BEGIN MATERIAL SUPPLIED
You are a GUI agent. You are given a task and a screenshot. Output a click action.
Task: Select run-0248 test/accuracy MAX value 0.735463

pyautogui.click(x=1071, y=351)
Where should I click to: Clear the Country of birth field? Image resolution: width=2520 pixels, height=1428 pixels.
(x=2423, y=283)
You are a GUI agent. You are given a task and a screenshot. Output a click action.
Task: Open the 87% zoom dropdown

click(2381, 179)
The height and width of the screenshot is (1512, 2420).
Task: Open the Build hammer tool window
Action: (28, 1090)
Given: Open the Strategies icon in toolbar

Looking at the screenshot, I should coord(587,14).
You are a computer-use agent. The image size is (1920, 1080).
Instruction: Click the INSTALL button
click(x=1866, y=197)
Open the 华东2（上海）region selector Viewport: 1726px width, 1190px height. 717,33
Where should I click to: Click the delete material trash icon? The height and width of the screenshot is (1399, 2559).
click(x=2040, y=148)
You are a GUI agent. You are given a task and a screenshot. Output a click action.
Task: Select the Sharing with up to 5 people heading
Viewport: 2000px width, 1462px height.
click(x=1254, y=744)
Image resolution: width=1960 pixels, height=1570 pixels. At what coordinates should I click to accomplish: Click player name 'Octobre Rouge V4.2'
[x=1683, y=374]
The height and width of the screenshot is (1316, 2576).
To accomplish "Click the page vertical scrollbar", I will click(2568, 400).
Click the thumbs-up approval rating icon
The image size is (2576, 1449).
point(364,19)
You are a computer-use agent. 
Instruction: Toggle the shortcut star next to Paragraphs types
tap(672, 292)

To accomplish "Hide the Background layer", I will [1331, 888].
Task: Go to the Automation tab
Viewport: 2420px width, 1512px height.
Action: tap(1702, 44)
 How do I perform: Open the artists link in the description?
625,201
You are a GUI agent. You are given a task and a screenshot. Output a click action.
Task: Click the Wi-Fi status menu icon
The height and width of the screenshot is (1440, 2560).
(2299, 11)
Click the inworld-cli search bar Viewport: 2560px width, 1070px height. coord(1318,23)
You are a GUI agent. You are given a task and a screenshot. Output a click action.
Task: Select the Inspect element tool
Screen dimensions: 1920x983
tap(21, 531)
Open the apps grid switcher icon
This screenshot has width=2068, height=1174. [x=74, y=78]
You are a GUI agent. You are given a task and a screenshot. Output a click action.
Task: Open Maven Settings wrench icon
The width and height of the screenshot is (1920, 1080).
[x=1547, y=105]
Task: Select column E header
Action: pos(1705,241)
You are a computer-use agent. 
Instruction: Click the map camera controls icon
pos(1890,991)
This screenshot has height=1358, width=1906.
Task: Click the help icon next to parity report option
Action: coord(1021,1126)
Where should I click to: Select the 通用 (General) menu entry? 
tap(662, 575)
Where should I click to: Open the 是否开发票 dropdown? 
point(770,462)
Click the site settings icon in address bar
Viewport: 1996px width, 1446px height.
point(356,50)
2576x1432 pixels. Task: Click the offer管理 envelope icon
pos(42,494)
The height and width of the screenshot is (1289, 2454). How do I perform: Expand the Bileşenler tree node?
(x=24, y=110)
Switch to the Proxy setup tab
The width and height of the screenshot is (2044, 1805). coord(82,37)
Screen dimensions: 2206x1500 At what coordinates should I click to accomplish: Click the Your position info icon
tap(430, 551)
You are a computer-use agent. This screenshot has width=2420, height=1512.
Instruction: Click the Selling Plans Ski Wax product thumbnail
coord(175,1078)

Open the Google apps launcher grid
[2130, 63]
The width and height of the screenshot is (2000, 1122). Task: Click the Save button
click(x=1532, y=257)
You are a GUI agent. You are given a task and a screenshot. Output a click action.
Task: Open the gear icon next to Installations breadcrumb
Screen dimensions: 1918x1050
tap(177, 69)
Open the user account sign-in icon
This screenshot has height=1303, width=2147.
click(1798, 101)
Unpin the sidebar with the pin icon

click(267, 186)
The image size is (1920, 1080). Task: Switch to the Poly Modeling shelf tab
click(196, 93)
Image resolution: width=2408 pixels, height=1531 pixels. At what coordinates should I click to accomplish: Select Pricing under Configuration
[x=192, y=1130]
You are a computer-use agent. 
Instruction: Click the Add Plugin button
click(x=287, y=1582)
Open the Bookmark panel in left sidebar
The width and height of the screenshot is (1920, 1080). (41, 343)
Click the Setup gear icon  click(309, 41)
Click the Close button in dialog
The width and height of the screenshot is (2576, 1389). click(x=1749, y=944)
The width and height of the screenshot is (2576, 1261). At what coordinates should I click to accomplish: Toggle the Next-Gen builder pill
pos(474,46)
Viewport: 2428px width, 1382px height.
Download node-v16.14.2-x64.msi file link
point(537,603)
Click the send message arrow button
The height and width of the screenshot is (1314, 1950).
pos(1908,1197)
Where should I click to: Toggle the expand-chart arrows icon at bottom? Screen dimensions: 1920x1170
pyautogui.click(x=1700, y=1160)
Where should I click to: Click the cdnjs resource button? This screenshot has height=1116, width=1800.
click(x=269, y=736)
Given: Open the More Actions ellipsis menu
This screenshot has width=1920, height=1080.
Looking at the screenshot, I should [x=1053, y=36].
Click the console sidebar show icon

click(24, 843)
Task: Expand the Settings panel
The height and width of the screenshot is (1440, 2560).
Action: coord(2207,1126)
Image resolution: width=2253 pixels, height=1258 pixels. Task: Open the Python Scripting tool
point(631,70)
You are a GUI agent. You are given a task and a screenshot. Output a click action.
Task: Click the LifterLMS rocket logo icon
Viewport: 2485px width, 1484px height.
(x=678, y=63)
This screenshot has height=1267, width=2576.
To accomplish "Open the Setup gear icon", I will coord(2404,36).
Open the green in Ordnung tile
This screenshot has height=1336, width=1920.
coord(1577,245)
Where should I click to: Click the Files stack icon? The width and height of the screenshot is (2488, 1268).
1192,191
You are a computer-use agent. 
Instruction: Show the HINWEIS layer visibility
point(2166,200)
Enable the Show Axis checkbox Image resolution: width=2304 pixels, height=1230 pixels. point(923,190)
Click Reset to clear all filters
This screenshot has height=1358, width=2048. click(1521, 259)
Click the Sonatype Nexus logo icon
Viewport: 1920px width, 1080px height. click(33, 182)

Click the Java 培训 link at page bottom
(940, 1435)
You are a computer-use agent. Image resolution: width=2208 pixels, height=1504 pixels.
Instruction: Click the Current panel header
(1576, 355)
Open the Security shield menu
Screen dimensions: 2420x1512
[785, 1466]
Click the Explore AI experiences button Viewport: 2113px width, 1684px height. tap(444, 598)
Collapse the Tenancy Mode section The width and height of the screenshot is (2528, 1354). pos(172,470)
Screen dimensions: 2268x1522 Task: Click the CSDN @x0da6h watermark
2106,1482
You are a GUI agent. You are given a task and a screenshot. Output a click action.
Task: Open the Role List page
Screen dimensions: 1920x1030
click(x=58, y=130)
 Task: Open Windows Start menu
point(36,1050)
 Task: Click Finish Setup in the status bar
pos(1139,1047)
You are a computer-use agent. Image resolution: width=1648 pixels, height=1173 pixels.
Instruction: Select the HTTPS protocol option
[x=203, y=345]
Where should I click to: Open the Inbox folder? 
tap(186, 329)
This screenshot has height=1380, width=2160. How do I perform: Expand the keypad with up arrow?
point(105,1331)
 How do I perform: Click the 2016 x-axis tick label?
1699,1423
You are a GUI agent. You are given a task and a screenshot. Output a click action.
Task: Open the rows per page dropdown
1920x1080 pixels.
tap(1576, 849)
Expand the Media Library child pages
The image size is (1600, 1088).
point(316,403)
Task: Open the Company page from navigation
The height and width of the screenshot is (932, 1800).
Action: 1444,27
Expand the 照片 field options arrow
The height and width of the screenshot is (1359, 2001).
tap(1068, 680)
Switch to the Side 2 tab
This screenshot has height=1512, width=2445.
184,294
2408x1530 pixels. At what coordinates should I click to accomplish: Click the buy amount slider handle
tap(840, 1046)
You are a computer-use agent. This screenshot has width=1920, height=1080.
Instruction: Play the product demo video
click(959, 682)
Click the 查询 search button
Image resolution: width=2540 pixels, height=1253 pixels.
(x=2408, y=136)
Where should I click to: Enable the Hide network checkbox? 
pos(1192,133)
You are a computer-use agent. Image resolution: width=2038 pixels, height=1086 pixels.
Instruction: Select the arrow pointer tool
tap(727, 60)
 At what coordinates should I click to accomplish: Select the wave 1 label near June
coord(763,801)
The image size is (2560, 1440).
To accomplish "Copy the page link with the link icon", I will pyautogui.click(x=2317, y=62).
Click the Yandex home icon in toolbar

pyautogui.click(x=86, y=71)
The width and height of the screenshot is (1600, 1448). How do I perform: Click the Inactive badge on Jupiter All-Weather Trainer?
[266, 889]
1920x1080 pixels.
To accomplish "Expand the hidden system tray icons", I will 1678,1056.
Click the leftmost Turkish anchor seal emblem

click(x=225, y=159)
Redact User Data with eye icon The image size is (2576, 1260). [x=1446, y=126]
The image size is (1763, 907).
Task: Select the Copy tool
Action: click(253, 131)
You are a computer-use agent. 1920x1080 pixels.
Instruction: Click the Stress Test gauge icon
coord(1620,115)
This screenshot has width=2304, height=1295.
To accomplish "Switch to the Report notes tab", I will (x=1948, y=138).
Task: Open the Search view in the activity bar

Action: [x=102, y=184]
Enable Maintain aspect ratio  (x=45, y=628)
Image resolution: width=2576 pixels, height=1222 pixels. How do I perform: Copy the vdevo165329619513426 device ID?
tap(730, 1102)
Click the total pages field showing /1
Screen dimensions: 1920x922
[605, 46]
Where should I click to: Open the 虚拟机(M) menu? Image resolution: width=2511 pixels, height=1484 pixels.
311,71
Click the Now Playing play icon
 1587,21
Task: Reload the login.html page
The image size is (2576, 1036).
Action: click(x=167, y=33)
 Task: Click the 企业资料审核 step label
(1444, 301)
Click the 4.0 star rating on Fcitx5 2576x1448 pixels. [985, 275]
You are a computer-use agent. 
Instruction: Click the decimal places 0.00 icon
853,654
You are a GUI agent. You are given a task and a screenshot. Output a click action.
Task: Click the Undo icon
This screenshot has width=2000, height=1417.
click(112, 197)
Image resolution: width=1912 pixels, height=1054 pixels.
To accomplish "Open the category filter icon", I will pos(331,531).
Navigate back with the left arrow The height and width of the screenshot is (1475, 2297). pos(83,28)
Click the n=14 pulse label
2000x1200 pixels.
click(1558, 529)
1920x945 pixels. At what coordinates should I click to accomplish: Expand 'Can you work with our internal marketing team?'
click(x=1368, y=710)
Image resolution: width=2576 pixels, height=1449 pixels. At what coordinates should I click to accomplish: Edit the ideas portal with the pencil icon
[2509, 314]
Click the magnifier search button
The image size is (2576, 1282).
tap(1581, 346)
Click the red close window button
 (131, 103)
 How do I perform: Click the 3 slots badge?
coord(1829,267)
END MATERIAL SUPPLIED
**WHAT TO PRODUCE:** Say how many lines in the data above contain the string "gear", and give no other output.

**RESULT OF THE EXERCISE:** 3